===== RECORDS SUPPLIED =====

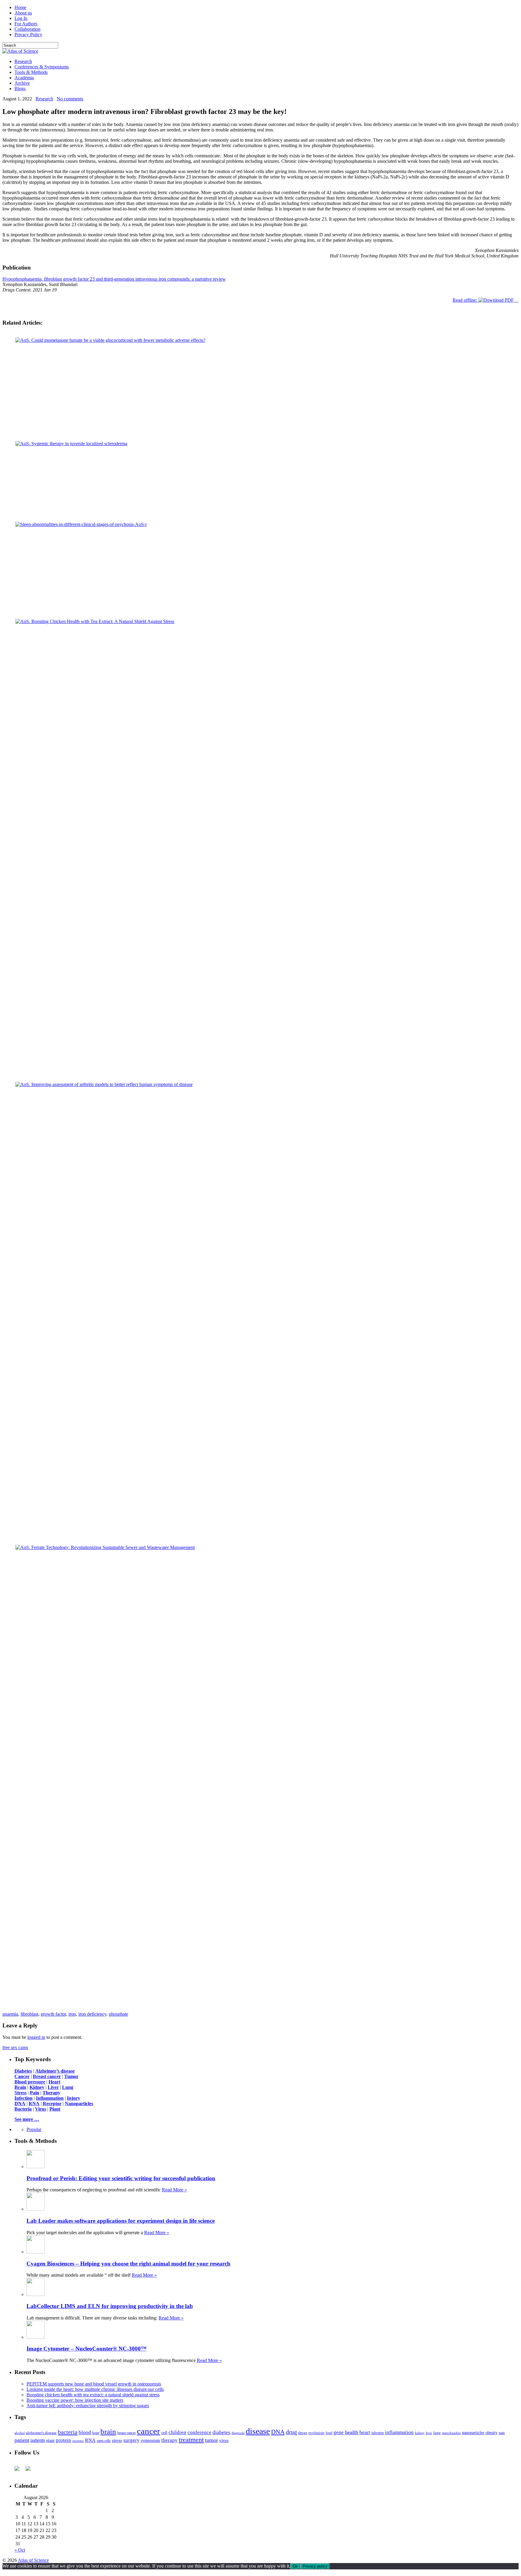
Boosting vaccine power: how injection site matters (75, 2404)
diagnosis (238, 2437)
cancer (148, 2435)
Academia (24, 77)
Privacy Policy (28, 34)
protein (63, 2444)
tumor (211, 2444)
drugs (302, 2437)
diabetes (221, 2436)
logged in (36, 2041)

=====

- TASK REQUIREMENTS: Please reproduce the material above word for word, without its images.

- RESULT OF THIS TASK:
Boosting vaccine power: how injection site matters (75, 2404)
diagnosis (238, 2437)
cancer (148, 2435)
Academia (24, 77)
Privacy Policy (28, 34)
protein (63, 2444)
tumor (211, 2444)
drugs (302, 2437)
diabetes (221, 2436)
logged in (36, 2041)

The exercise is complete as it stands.